Passage shown:
+++

Hong Kong pro-democracy protesters fought intense battles with riot police on a university campus and paralysed the city’s upmarket business district Tuesday, extending one of the most violent stretches of unrest seen in more than five months of political chaos. The confrontations followed a particularly brutal day on Monday, when police shot a protester and a man was set on fire, prompting calls from western powers for compromise but further fury in China against any challenge to its rule.
The city’s universities emerged as a new flashpoint throughout Tuesday with sustained clashes at major campuses for the first time. The epicentre was the Chinese University of Hong Kong where the usually placid hillside grounds were turned into a battlefield. Police fired repeated volleys of tear gas and rubber bullets at hundreds of protesters who had built barricades ending an hours-long stand-off between the two sides. Protesters responded with bricks and petrol bombs, while a vehicle used in a barricade was set alight.
After a brief hiatus in which faculty staff tried to mediate, new clashes broke in the evening with flames lighting up the night sky and fresh rounds of tear gas whizzing through the air. Police used a water cannon truck in an attempt to dislodge protesters but they remained behind their makeshift shield walls. There were smaller clashes on at least three other university campuses throughout the day.
After months of largely confining their most disruptive protests to the weekends, online groups used by protesters have been pushing new tactics targeting the working week. For the last two days flashmob protesters have blocked roads during the morning rush hour, thrown objects onto rail tracks and held up subway trains, sparking transport chaos throughout the city.
In Central, a district that is home to many blue-chip international firms and luxury shops, thousands of office workers occupied roads for hours on Tuesday chanting: “Fight for freedom, stand with Hong Kong!”. Hundreds of hardcore protesters threw bricks and other objects before retreating when riot police fired tear gas in the shadows of high-end stores.
But the streets filled with protesters once more as people left work for the evening, prompting police to carry out another dispersal operation with tear gas. The scenes in Central were a vivid illustration of how ordinary people are continuing to back the pro-democracy movement—even as the radicals adopt more violent tactics. Authorities have offered repeated condemnation but been unable or unwilling to find a solution to the crisis.

+++

Dataset content:
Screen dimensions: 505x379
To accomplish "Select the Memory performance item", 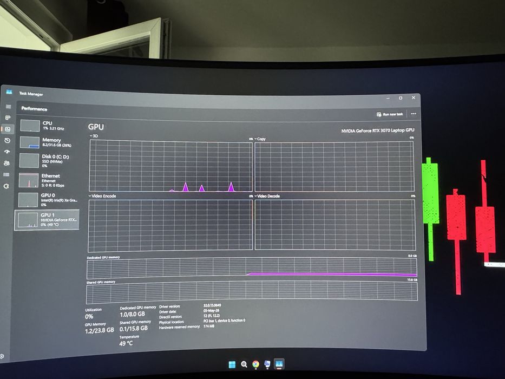I will pos(48,142).
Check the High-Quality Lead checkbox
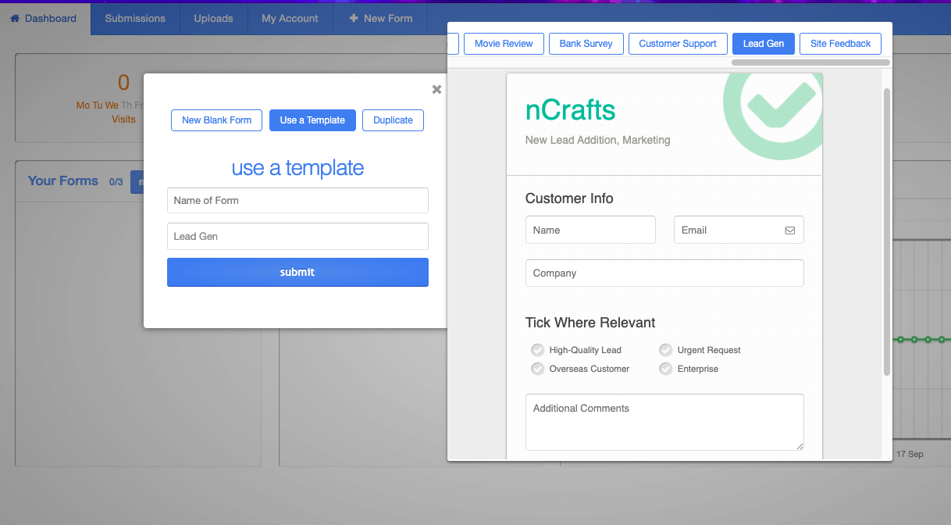 click(x=537, y=350)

+++

Task instructions:
1 > Repeat the text of the article on the Hong Kong protests between "The city’s universities" and "was set alight.", inclusive.
2 > Which things does the article on the Hong Kong protests say police fired or used against protesters? List them all.
None of the lines are needed for this work.

Solutions to the problems:
1 >
The city’s universities emerged as a new flashpoint throughout Tuesday with sustained clashes at major campuses for the first time. The epicentre was the Chinese University of Hong Kong where the usually placid hillside grounds were turned into a battlefield. Police fired repeated volleys of tear gas and rubber bullets at hundreds of protesters who had built barricades ending an hours-long stand-off between the two sides. Protesters responded with bricks and petrol bombs, while a vehicle used in a barricade was set alight.

2 >
Tear gas
Rubber bullets
A water cannon truck